Am nächsten Tag machten wir uns auf die Suche nach einem neuen Stabilisator. Nach vier Stunden vergebliche Suche wollten wir gerade mit einem Rikschafahrer um den Rückfahrtspreis verhandeln, als uns zwei Pakistanis ihre Hilfe anboten. Saif und Farooq warfen kurzerhand ihre Freunde aus dem geliehenen Auto, um für uns auf der Rückbank Platz zu schaffen. Sie konnten uns zwar keinen neuen Stabilisator besorgen, allerdings ließen sie das zerbrochene Teil so gut wieder zusammenflicken, dass es besser als das Original war. Pakistaner sind Weltmeister im Improvisieren. Bei ihnen zu Hause wurden wir dann in die typischen pakistanischen Kleider gesteckt, so fielen wir auf den Straßen nicht mehr ganz so auf. Ursel durfte dann auch noch den Frauenteil des Hauses betreten, der für Janus tabu war.

# [Rohe Datensätze]
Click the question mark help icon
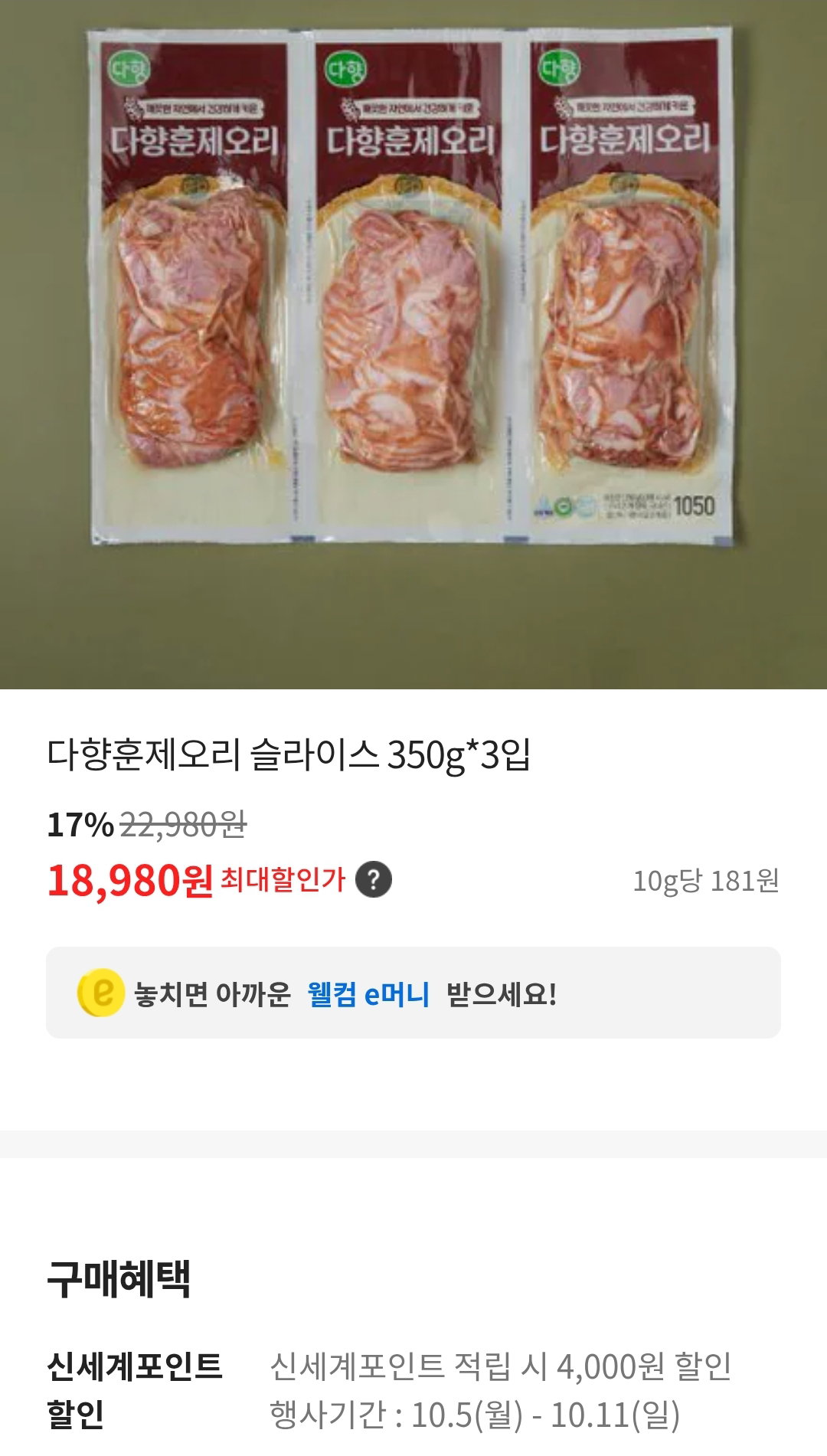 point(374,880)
--
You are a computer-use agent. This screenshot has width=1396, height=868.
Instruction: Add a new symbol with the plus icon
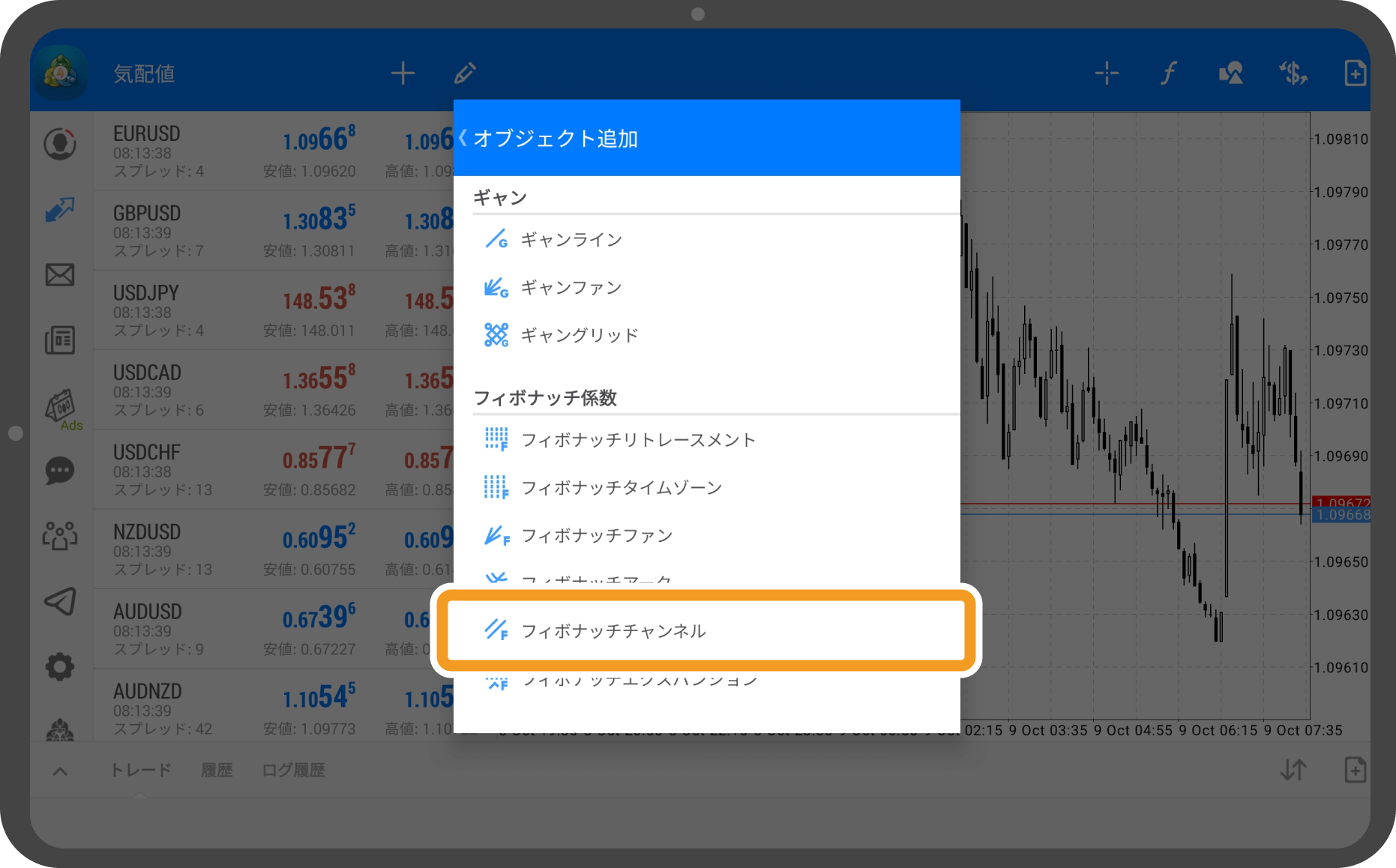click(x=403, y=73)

# [Deine Aufgaben]
1. Nenne alle Personennamen, die im Textauszug vorkommen.
2. Gib aus den Datensätzen die Zeilen von der Zeile mit „You are a computer-use“ bis zur Zeile mit „click(x=403, y=73)“ unverändert wieder, beide Zeilen eingeschlossen. Lass die Bilder dabei weg.
Der Textauszug und die Datensätze stehen in keinem Zusammenhang.

# [Antworten pro Aufgabe]
1. Saif, Farooq, Ursel, Janus

2.
You are a computer-use agent. This screenshot has width=1396, height=868.
Instruction: Add a new symbol with the plus icon
click(x=403, y=73)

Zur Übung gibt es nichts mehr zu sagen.